Aroma de perlas enlazadas –pensé–, lo conozco. Este perfume ya estuvo acariciando mis mejillas.
Traté de disimular mi inquietud. Tomé con las dos manos el pañuelo blanco de tela con monograma en altorrelieve que me había ofrecido el señor de la mesa de al lado. Caballero por demás, podría ni haberse dado cuenta de que me sangraba la nariz y que solo había sobre mi mesa una diminuta servilleta de papel, de esas cuadraditas que no absorben nada. Hundí mi cara en el pañuelo y se desperezaron recuerdos entumecidos por los años, distancias siderales y tantas cosas. Tantas cosas…tanta gente…tanta vida que quedó en el camino.

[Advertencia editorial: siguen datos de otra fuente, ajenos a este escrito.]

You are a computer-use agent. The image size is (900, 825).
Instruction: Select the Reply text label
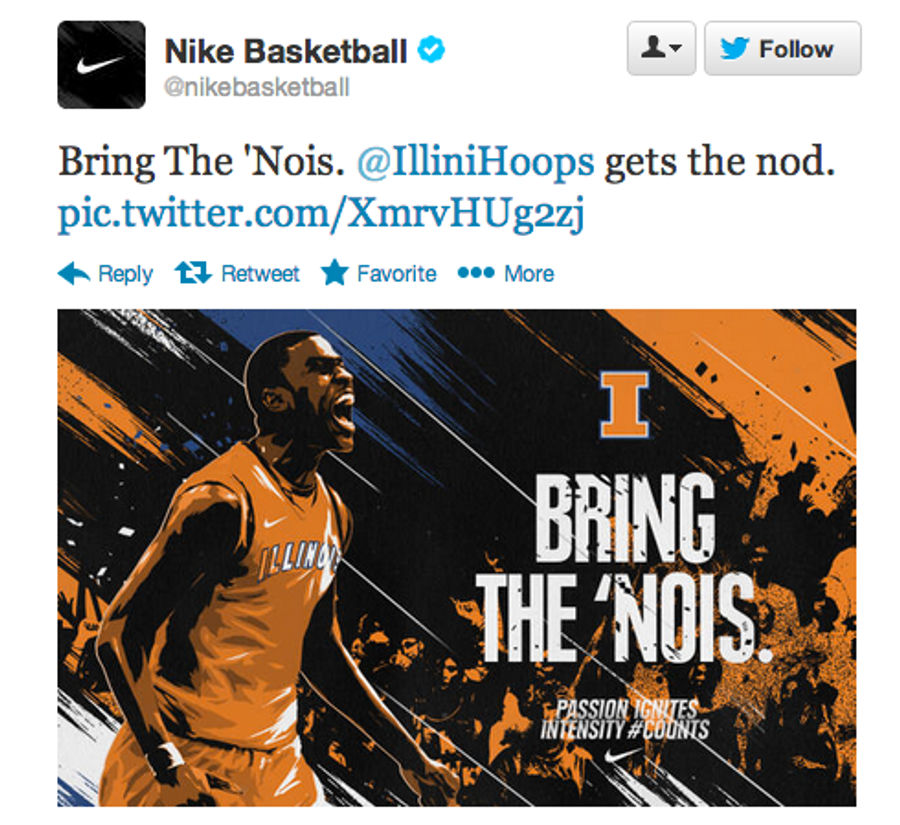point(126,274)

Cincuenta perlas. Me acuerdo. Con ellas aprendí a contar. Yo quería cortar el hilo que las unía pero mi abuela Ángela, que a todo me decía que sí, no accedió. Decenas de domingos sacando la ropa del armario de su cuarto y disfrazándome de futuros deseados. El espejo del pasillo se cansó de verme cruzar del dormitorio al baño. Mi carita, embadurnada con las cremas y el maquillaje de mi abuela. Sus perlas en mi cuello siempre enmarcando mis sueños.
−Cuidado con el perfume. Si las toca directamente se opacan –explicaba mi abuela ante mi descuido ignorante−.
Como todos los que han tenido la fortuna de una infancia feliz, a los ocho años aún nadie me había dicho que la vida no siempre iba a tener aroma a perlas.
Levanté la vista. El dueño del pañuelo me miraba desde la mesa junto a la ventana. Me pareció que mi nariz ya no sangraba. Retiré el pañuelo que mantenía apretado contra ella. La sangre había tornado rosa el monograma blanco: A.R.
Y las cincuenta perlas rodaron libres por mis mejillas.